PARTS OF THE EXERCISE:
1/ Reproduce the passage of the personal history text that starts with "However, a tipping" and goes on through "into Lulu's arrival.".
2/ In the personal history text, how many months after Lulu's arrival did tremors and cracks start to show?

TEXT UNDER STUDY:
Mad:My history
All my life there has been oddness dogging me, its manifestations have been various but fairly evenly spaced. Until the birth of my second daughter, the stitching together of my reality had been a simple enough task. The energy required to stay still and focus was caught up as part of work and life in general. I merely considered myself burnt out from time to time, certainly not in any way unwell. But I worked in an environment with addicts and dual diagnosis patients (those with mental health conditions and drug addictions, imagine the hijinks) so maybe I faded into the wallpaper alongside high end users.
However, a tipping point arrived with Lulu. Maybe it was adjusting to life as an older mother following may make overs and reinventions of myself. Perhaps harboured anxiety from my previous life, left to single parenthood by a man who gave not even a backward glance as he walked out to get the taxis that took him back to a batchelor life style he obviously could not give up. Either way, tremors and cracks started to show 4 months into Lulu's arrival.

DATASET RECORDS:
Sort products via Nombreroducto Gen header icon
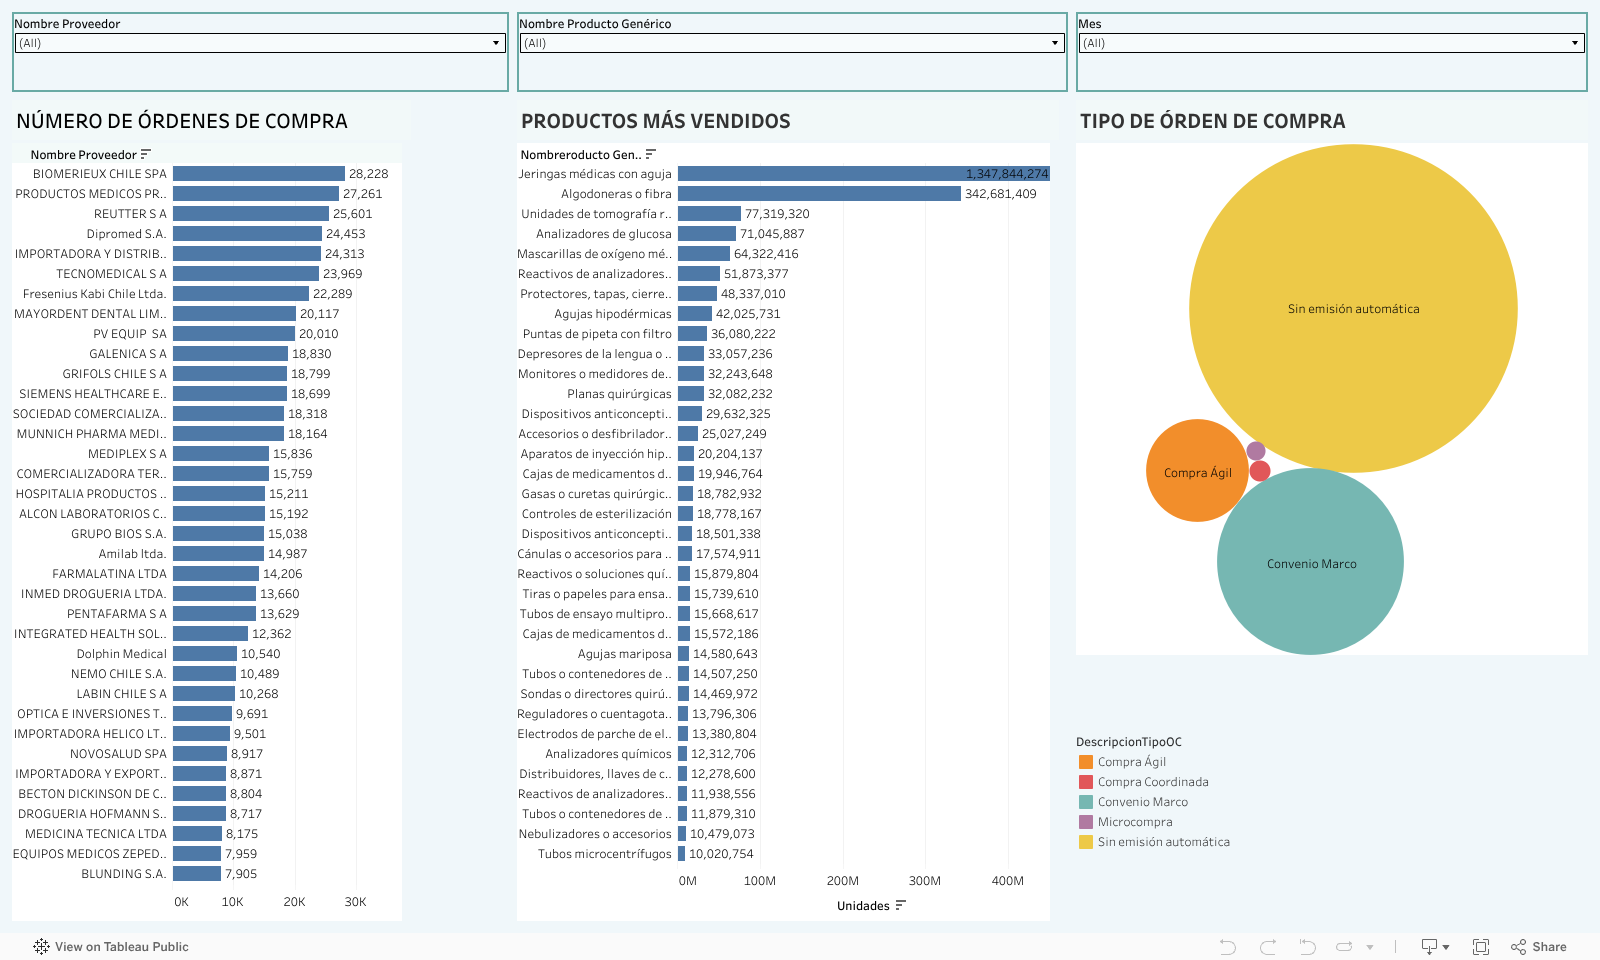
--
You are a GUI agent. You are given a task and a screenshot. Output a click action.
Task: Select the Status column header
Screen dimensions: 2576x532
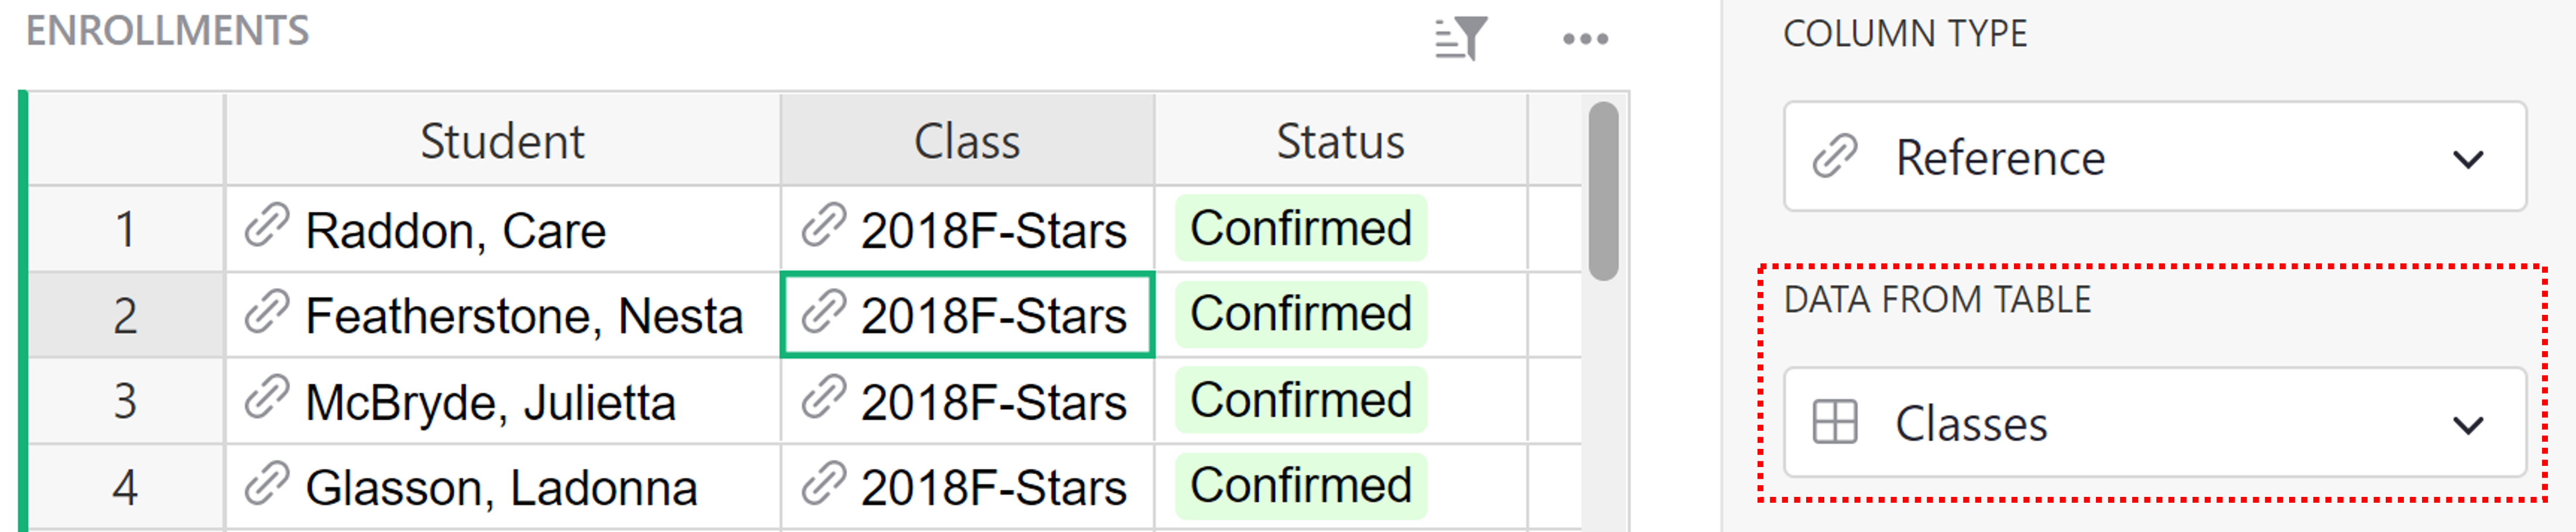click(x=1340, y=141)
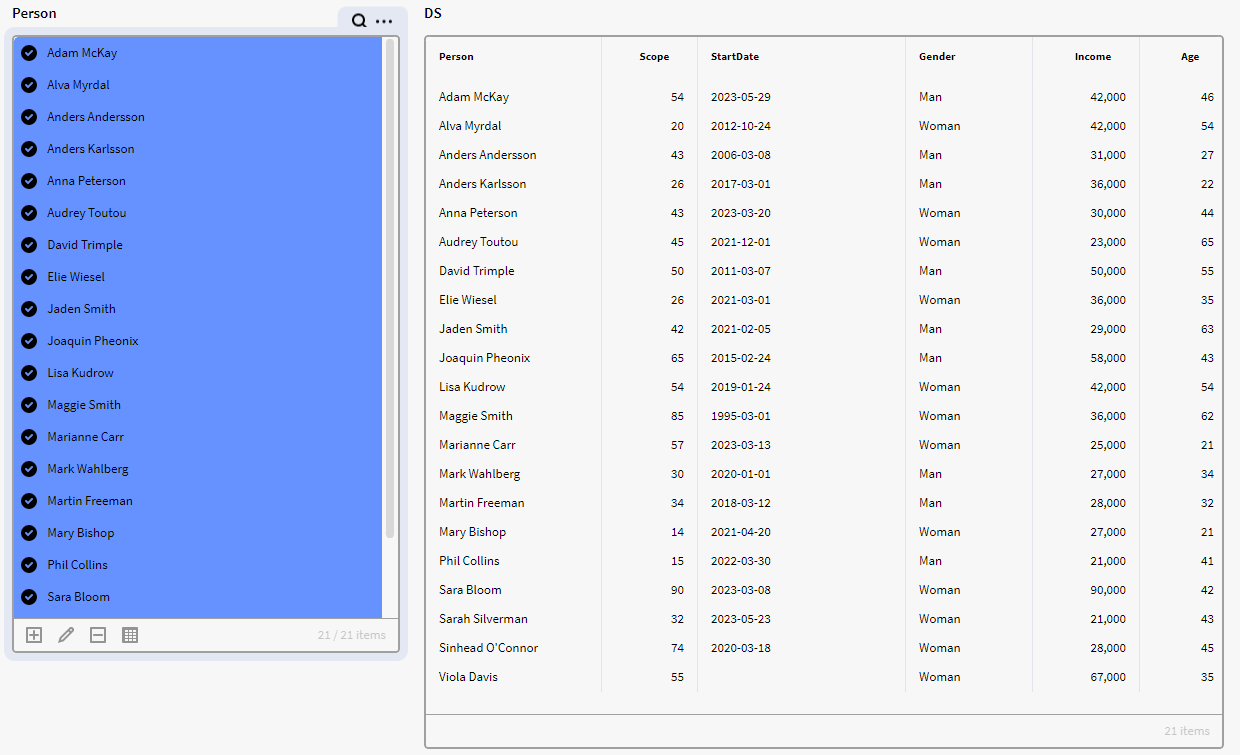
---
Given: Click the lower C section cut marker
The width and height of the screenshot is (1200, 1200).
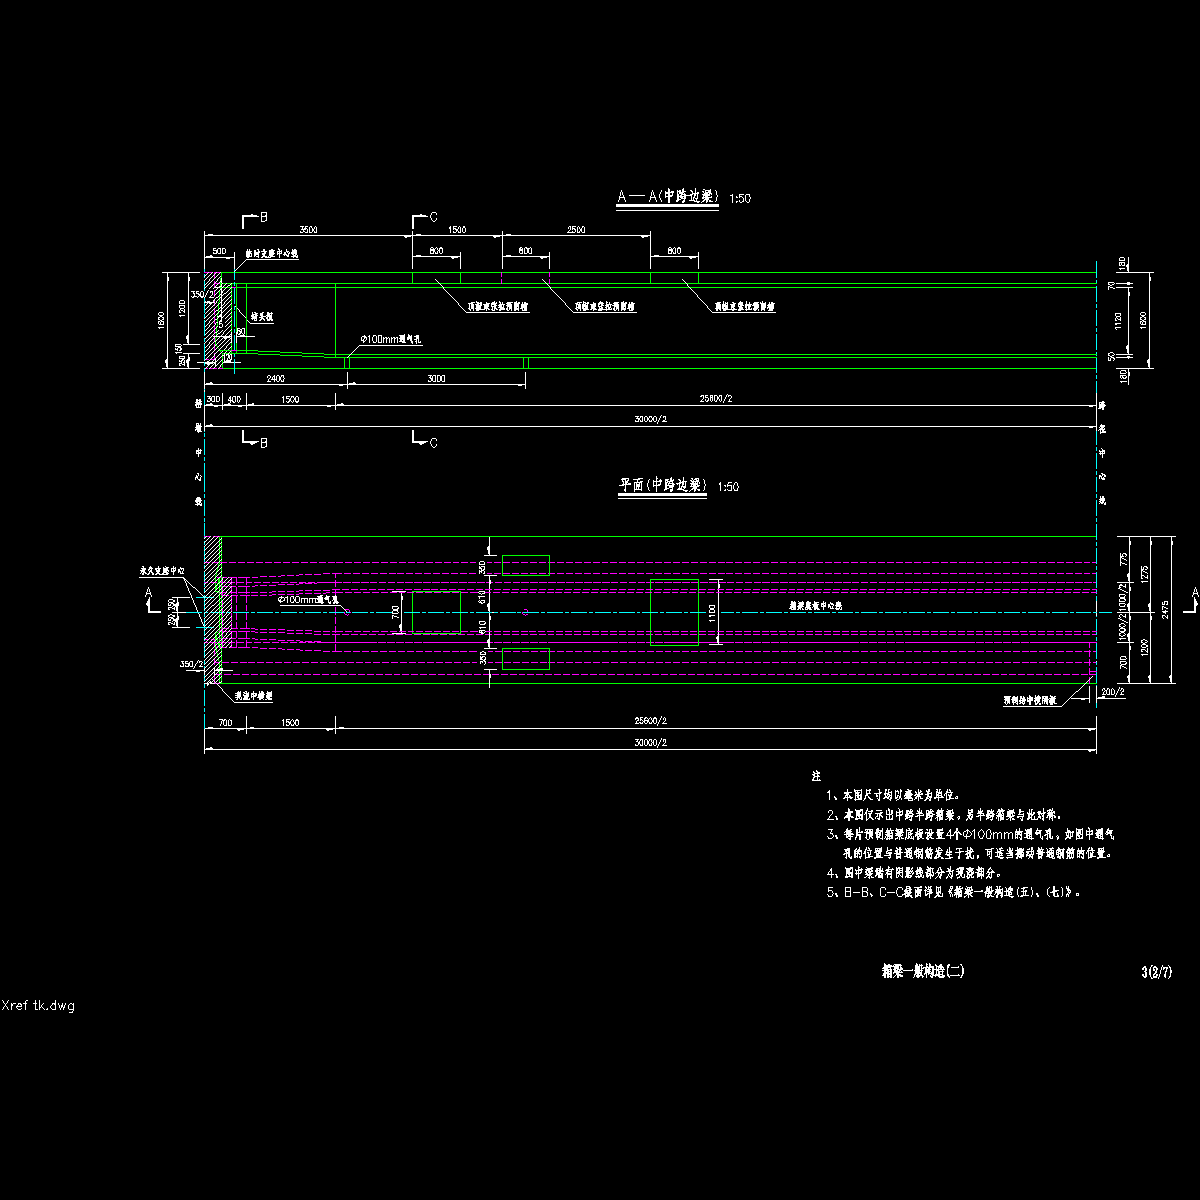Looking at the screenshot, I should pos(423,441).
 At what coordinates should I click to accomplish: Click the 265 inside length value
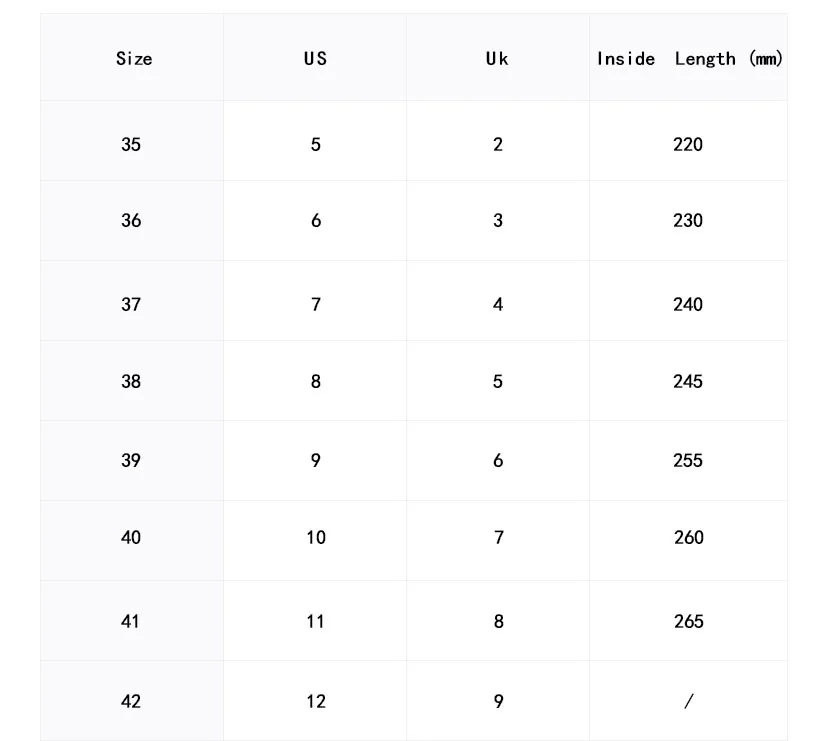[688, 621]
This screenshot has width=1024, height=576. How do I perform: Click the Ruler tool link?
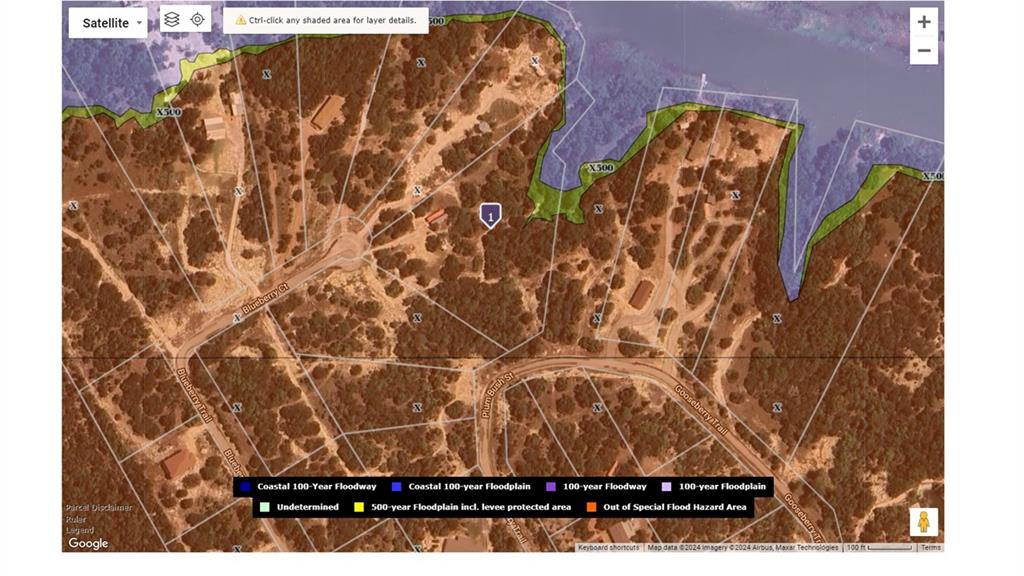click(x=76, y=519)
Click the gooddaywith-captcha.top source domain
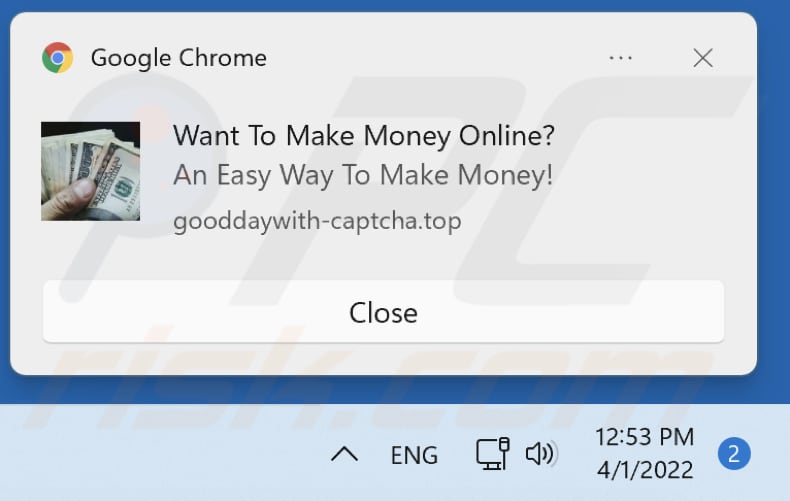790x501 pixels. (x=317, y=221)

TASK-BY-TASK RESULTS:
1/
However, a tipping point arrived with Lulu. Maybe it was adjusting to life as an older mother following may make overs and reinventions of myself. Perhaps harboured anxiety from my previous life, left to single parenthood by a man who gave not even a backward glance as he walked out to get the taxis that took him back to a batchelor life style he obviously could not give up. Either way, tremors and cracks started to show 4 months into Lulu's arrival.

2/ Four months.